Between Uncle Ben praising Spider-Man in the evening paper and Aunt May insisting "no vigilantes at the dinner table,"
Peter almost blurted out his secret right there over pasta. He swallowed the confession barely and excused himself to pack.
"Amusement park tomorrow. Camera's a must," he said, tucking a beat-up DSLR into his backpack.
On Peter's bed, Sylas crunched on an apple. "What's there to photograph at an amusement park?"
Sylas glanced around and froze. A photo was taped to the wall: him, mid-blink, utterly unflattering.
"Oh, come on. You framed my worst face?"
Peter grinned. "Wall of favorites. People I care about."
Sylas's eyes slid to another photo. Liz Allan.
"So Liz makes the wall, huh?"
"Uh—yeah, okay," Peter said, face heating up as he peeled the photo down. "That one's… complicated."
"Relax, I get it." Sylas bumped his shoulder against Peter's. The nudge made Peter go pinker.
The new strength had helped Peter ditch most of his old shyness, but some habits ran deep. Without the mask, the quips didn't come as easily.

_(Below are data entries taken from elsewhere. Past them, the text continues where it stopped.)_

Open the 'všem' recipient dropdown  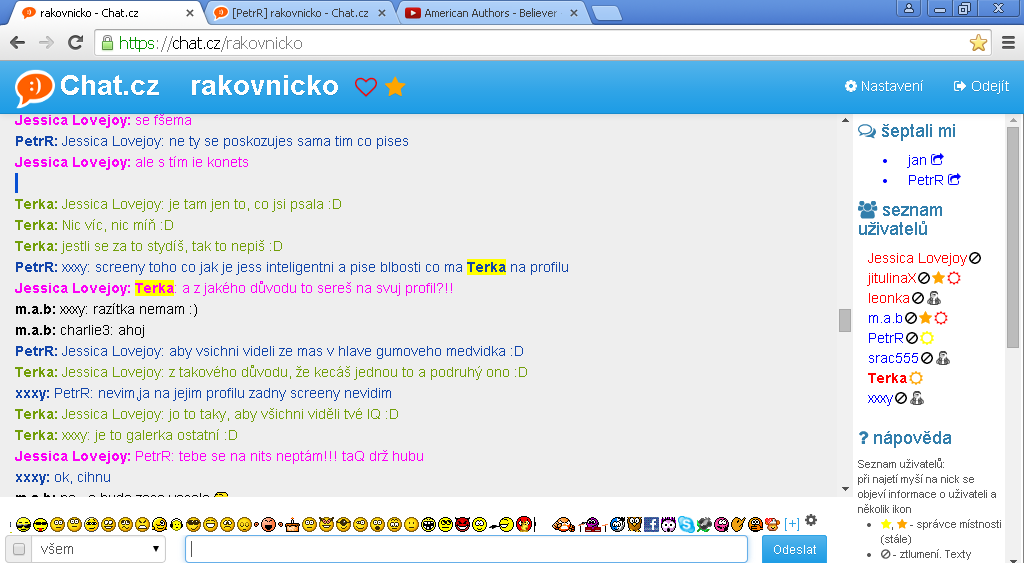pos(98,549)
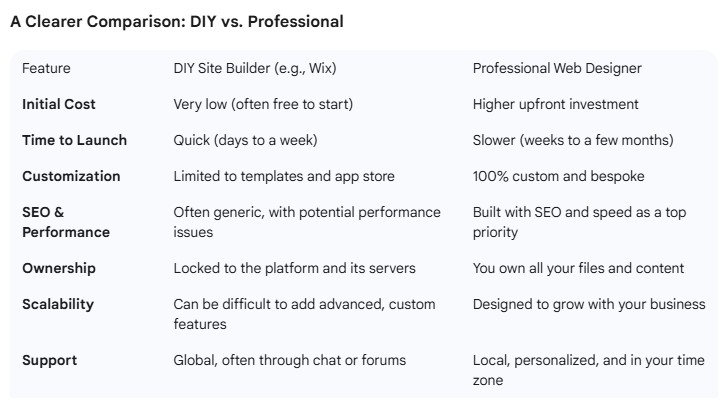Click the '100% custom and bespoke' cell

(558, 176)
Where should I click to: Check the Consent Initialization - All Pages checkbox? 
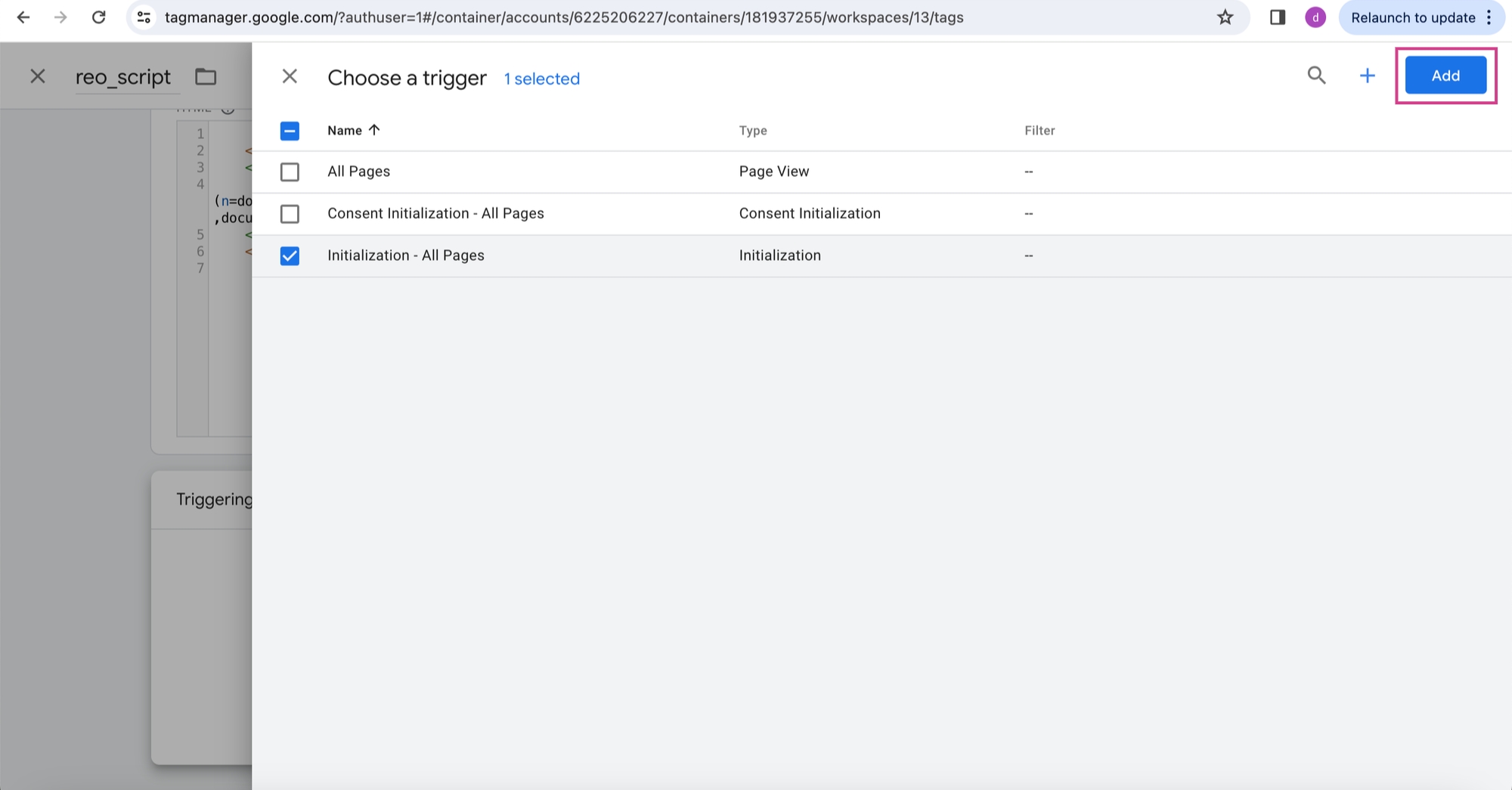tap(290, 214)
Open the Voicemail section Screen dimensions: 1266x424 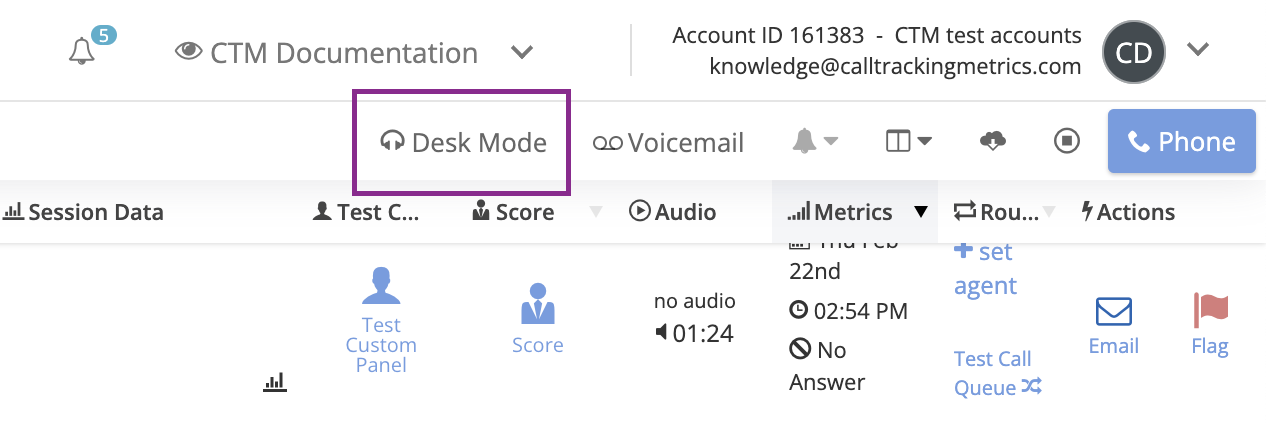pyautogui.click(x=669, y=142)
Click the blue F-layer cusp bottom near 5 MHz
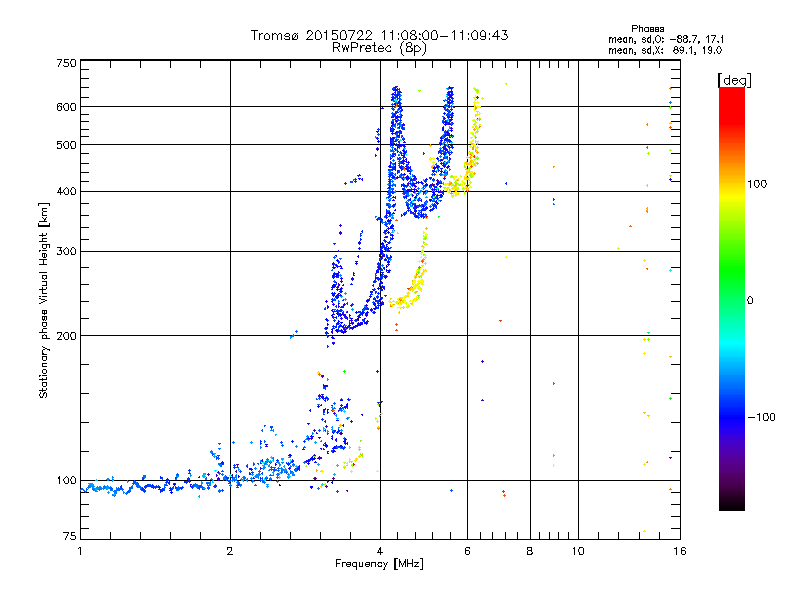The width and height of the screenshot is (800, 600). pyautogui.click(x=419, y=207)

"Don't deflect. You and Missy?" Peter shot back.
"Me and—what?"
"Dude," Peter said, deadpan. "She likes you."
Sylas went quiet. Now that Peter said it… Missy had been the one inviting him out, every time. Why him? He didn't have money, pedigree, anything. Don't tell me it's love at first sight. He snorted at himself. Pull it together.
Peter waved a hand in front of him. "Sylas?"
"I'm good, You finish packing, I'm calling it."
He slipped out. Peter stared after him. "Weird vibe…"
---
Morning — Parker House
"Parker family, assemble!" Ben announced, waving a little red flag like a corny tour guide.
"Snacks and water," May said, already bagging sandwiches. "Theme park prices are daylight robbery."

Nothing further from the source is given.